The deal with unions representing more than 50,000 engineers and conductors was announced just after 5 a.m. ET in a statement from the White House, which called it “an important victory for our economy and the people American”.
It came after 20 hours of talks between union leadership and railroad union negotiators organized by Labor Secretary Marty Walsh. They began their meeting Wednesday morning with the countdown to a strike scheduled to begin at 12:01 a.m. ET Friday.
Watch this space: the deal doesn’t mean the threat of a strike has completely disappeared. The agreement must be ratified by union members.
But it’s good news for a wide range of businesses that depend on freight railroads to continue operating, and for the entire US economy. About 30% of the country’s freight is transported by rail.
Few details of the agreement have so far been made public. But President Joe Biden’s statement said the major issue that had brought the country one day away from its first nationwide railroad strike in 30 years had been resolved in favor of unions.
“This is a victory for tens of thousands of railroad workers who have worked tirelessly during the pandemic to ensure American families and communities receive deliveries of what has kept us going through these difficult years,” says Biden’s statement. “These railroad workers will enjoy better pay, better working conditions and peace of mind about their health costs: all hard-earned.”
Ethereum, the world’s second most valuable cryptocurrency, has completed a massive software upgrade that its backers say will reduce its carbon footprint.
The latest: The long-awaited overhaul, known as “The Merge”, will reduce Ethereum’s energy consumption by almost 99.95%, according to the Ethereum Foundation, a non-profit organization dedicated to support for cryptocurrency and its associated technologies.
Until now, Ethereum and Bitcoin operated on a mechanism called “proof of work”, whereby powerful computers were needed to solve complex puzzles. The merger moves Ethereum to a mechanism called “proof-of-stake,” which is much more energy-efficient, reports my CNN Business colleague Diksha Madhok.
“Happy merging everyone,” Vitalik Buterin, the 28-year-old Russian-Canadian programmer who helped create Ethereum, tweeted. “This is a great moment for the Ethereum ecosystem. Everyone who helped make the merger happen should be very proud today.”
The co-founder said the upgrade “will reduce global electricity consumption by 0.2%.”
While cryptocurrencies have seen a phenomenal rise in recent years, observers say they are terrible for the environment. A single Ethereum transaction is equivalent to the weekly energy consumption of an average US household, according to Digiconomist.
Investor Insight: Ethereum is down over 1% in the past 24 hours.
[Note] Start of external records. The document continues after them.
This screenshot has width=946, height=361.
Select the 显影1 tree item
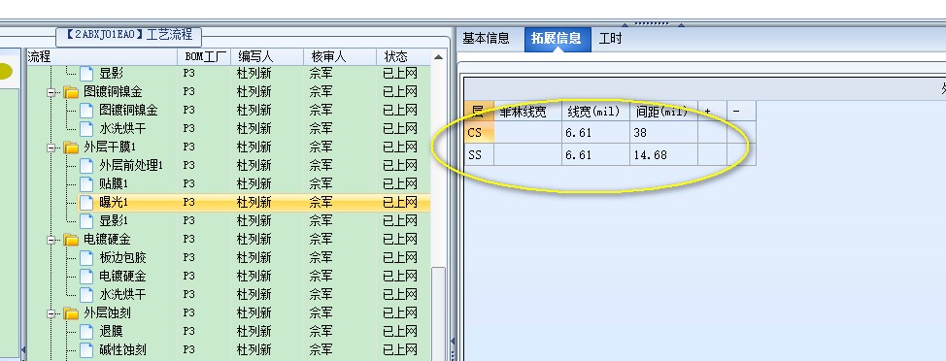tap(114, 220)
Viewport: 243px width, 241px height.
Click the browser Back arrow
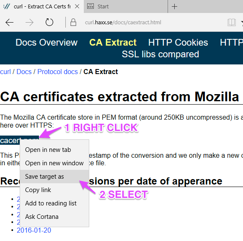point(10,23)
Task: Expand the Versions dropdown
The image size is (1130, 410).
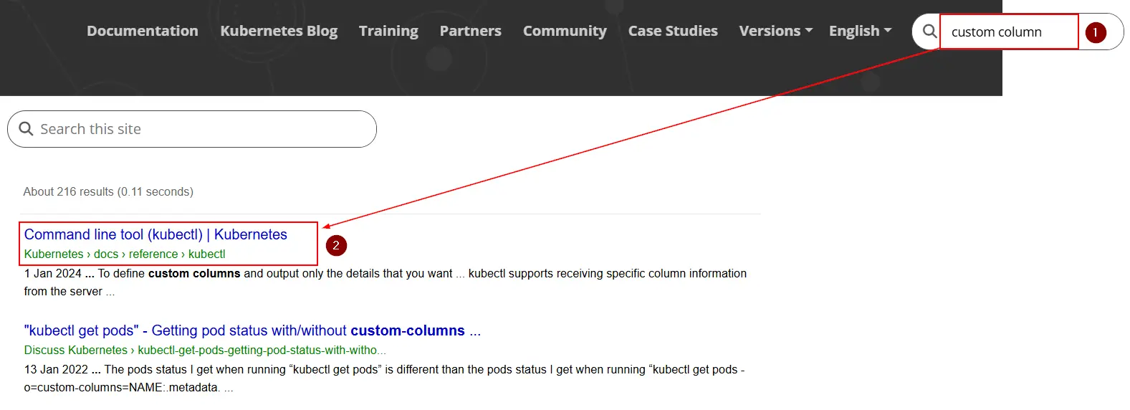Action: (x=775, y=31)
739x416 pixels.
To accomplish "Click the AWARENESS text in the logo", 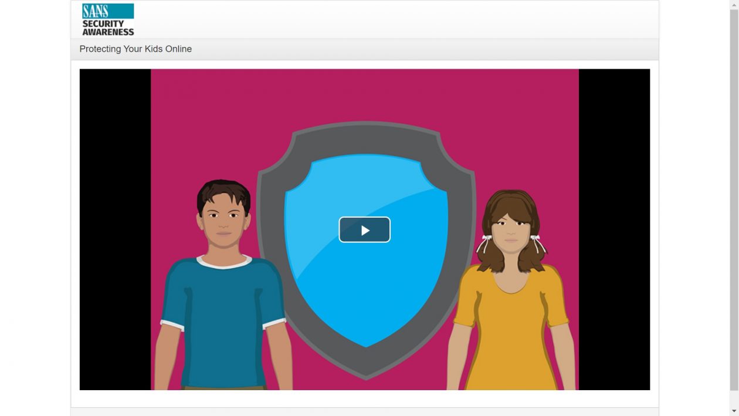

But analysts believe it could boost long-term adoption, especially for investors trying to align their portfolios with broader environmental goals.
Adobe (ADBE) releases earnings after the bell.
Also today: US retail sales for August arrive at 8:30 a.m. ET. Industrial production data follows at 9:15 a.m. ET.
Coming tomorrow: A first look at the University of Michigan consumer sentiment survey for September.